We were settling money matters with one another. Edric said he transferred a certain sum of money to my account but based on records, I was absolutely sure he didn’t. (We share everything but I have a separate account that he puts funds into to help me budget monthly expenses for the household.) I mentioned to him again that what he had given me for the month was short. But he didn’t think so. To verify he checked his online transactions and sure enough, there was no transfer made on the day that he claimed he made one. There was a smaller amount but it was for a charity donation that I had advanced.

Instead of saying, Ok, I will send the funds now, Edric said that it was my fault for not collecting from him and reminding him back in November.

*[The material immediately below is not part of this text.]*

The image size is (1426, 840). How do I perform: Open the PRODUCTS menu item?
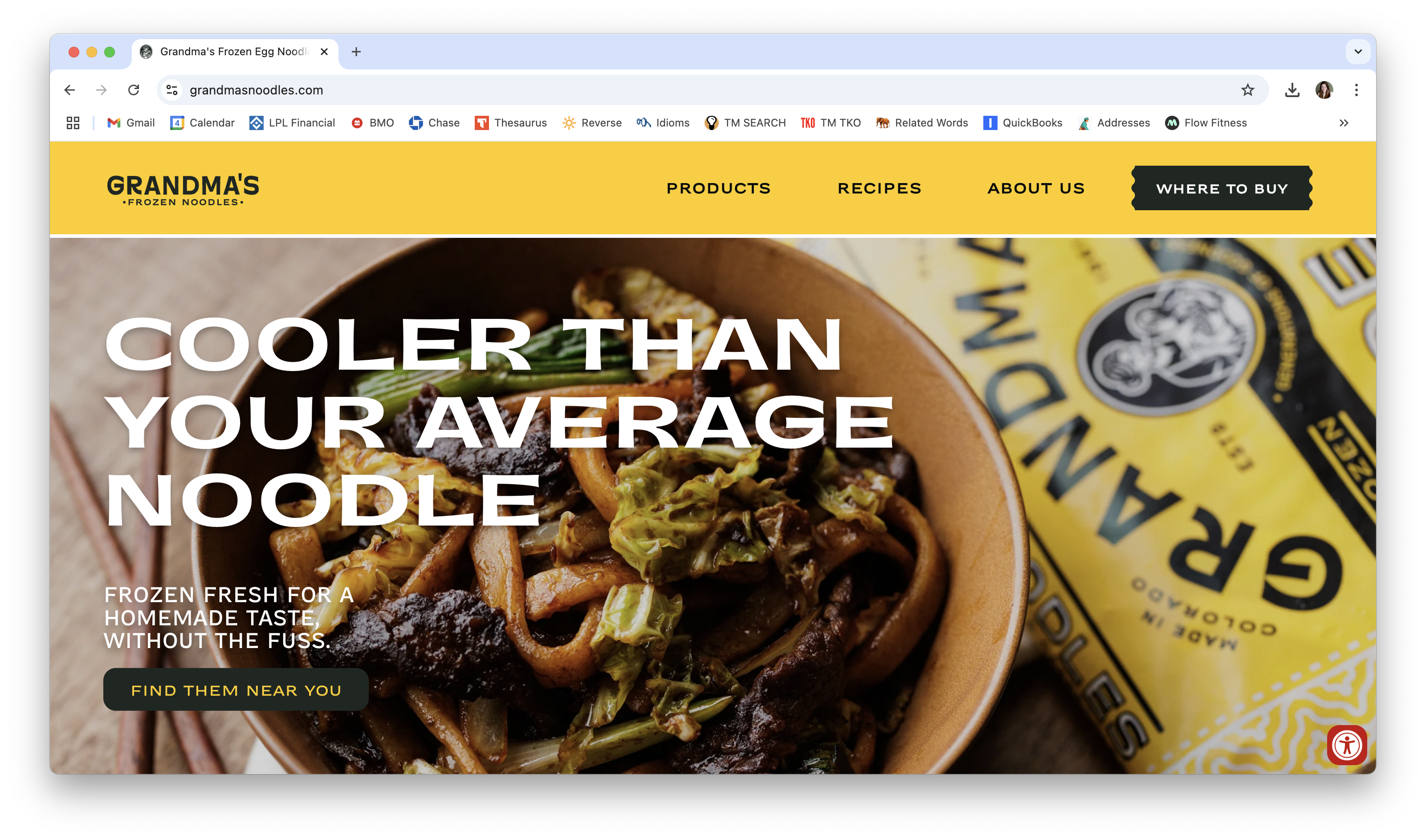click(x=719, y=188)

Some minutes later, he did send it but he seemed annoyed. He didn’t like having to deal with the backlog because he had “closed his books” on last month’s expenses. So he was irritated with me. And I retaliated by saying that this was his system so if it was flawed, it couldn’t possibly be my fault. He was in charge of our expenses. Furthermore, I explained to him that I had told him that he had not transferred the amount at the end of the month. But since he didn’t believe me at the time and we were both busy, we didn’t have the chance to verify transactions. It wasn’t until yesterday when the topic came up that I mentioned it again.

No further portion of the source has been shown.